— AUSGEWÄHLTE TEXTSTELLE —
——————————

Mittwoch, 31. Juli 2013

Glückliche Familie Nr. 157: Froschkönig mit Notebook


Es war einmal eine Prinzessin (12), die kam nur noch selten aus ihrem Zimmer heraus. Der Computer war ihr bester Freund geworden. Ihre Mutter, die Frau Königin, wollte schon einen Brunnen im Garten bohren lassen, auf dass das Mädchen mit seinem Spielgerät am Rande des Brunnens mit seinen Freundinnen chatten und das Ding hineinfallen und nie wieder auftauchen könnte. (Es ist zwar ein portables Gerät, aber trotzdem eine Nummer zu groß für ambinionierte Amphibien.)

——————————

— DATENTEIL —
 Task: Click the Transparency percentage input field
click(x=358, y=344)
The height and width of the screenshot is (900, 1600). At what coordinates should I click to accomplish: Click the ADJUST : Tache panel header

——————————

— ZU ERLEDIGENDE AUFGABEN —
- a) Was war laut der Geschichte von der Prinzessin mit dem Computer ihr bester Freund geworden?
- b) Führe die Geschichte von der Prinzessin und ihrem Notebook ab ihrem letzten Satz weiter.

— ANTWORTEN —
- a) Der Computer war ihr bester Freund geworden.

- b)
Dann würde Prinzessin wieder mit seiner Mutter Waffeln backen, Kirschkerne weit spucken und alles wäre wieder wie früher, als all ihre Sätze anfingen mit: "Mama, weißt du waa-aa-aas?"

Frau Königin seufzte, als sie an diese Zeiten dachte, und fächelte sich Luft zu.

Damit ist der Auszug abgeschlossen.